When I’m on a long run, I try very hard not to think too much about how many miles I have to run, how many minutes I’ll be moving before I can stop, how many bridges I have left to cross. I pay attention to my surroundings: the crunchy grit on the path, the fragrant trees by the steel bridge, the rushing water of the creek below me, the sun as it filters through the forest. Or, I distract myself with a podcast. If I fail to pay attention to the moment or to distract myself from the enormity of my task, the run becomes much harder.

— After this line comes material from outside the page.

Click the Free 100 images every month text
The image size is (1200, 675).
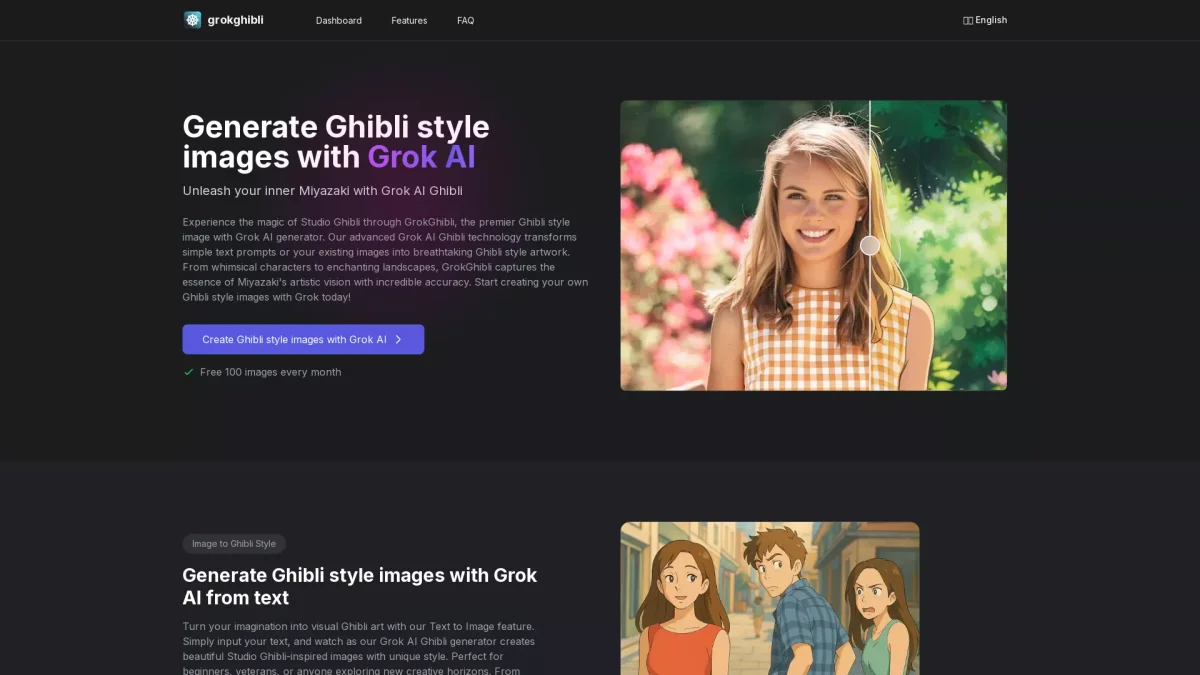point(270,372)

When our paths cross again.
The running path and biking path on this route separate and then come back together again 14 times. Early in the run, while still on the river road, these separations are slight, with just a small patch of grass or a parking lot between them. But from Lake Nokomis to Lake Harriet, the divide between the paths grows wider. While the bike path follows next to the road, remaining on one side of the creek for most of the route, the running path wanders nearer to the water and away from the road. Winding through woods. Curving under the arch of a bridge. Zigzagging from one side of the creek to the other. When the paths converge, it is the running path that (almost) always returns to the biking path, and not the other way around. The most dramatic moment when they meet is at a place when both paths have strayed from the road and into some woods. As they come out the woods and towards the road, the paths cross and those on the running path must watch carefully to avoid being hit by a speeding bike.

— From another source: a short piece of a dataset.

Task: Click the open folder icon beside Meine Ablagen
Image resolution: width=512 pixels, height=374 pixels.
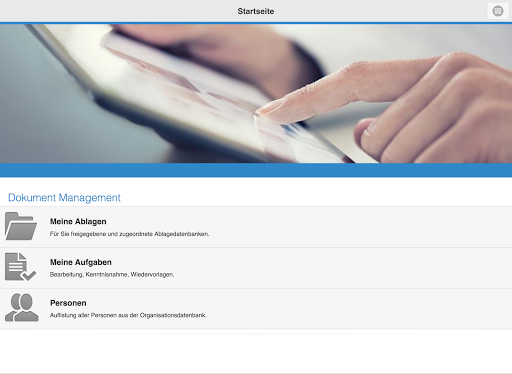Action: [x=21, y=226]
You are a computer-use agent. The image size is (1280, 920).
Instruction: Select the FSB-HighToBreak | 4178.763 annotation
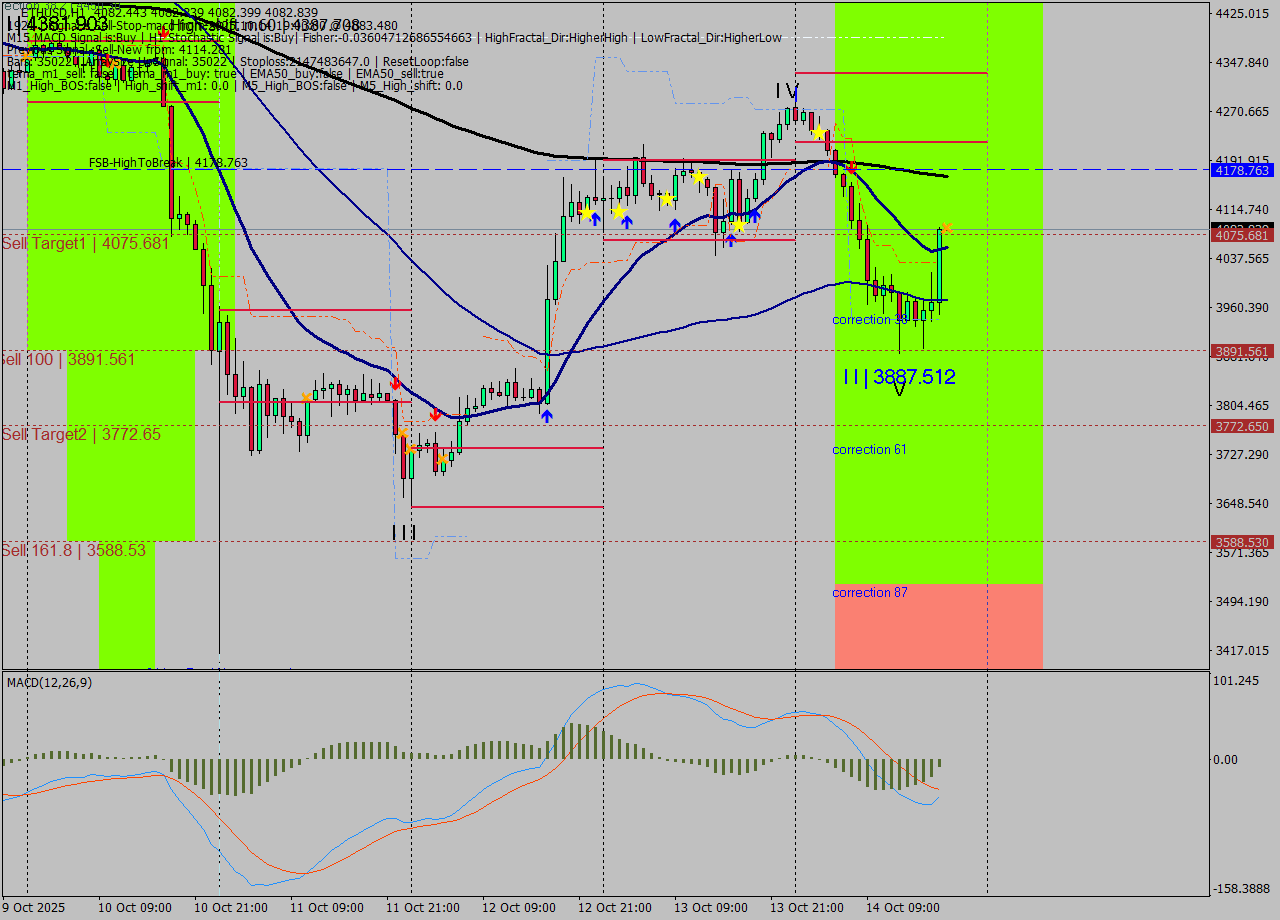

I’ve traveled this route for over 20 years. In the past, I biked. Now, I usually run, mostly because I like running and I’m training for a marathon, but partly because my macular degeneration makes biking difficult and sometimes dangerous, especially if I’m biking too fast. Maybe I should slow down.
When running for almost 3 hours, I enter into an almost dreamlike state, where I engage with the world differently. I am present, feeling the varied textures as I move from path to bridge to path again, noticing the change in temperature as I enter the small wood that blocks out the sun and warily eyeing the approaching dog, wondering if it will lunge as I pass by. But I am also absent. Not quite there. Passing through the moments in a daze, lulled into a trance by my steady footfalls and by my attempt to not think about how much it hurts, how much I want to be done, how much I have left to run.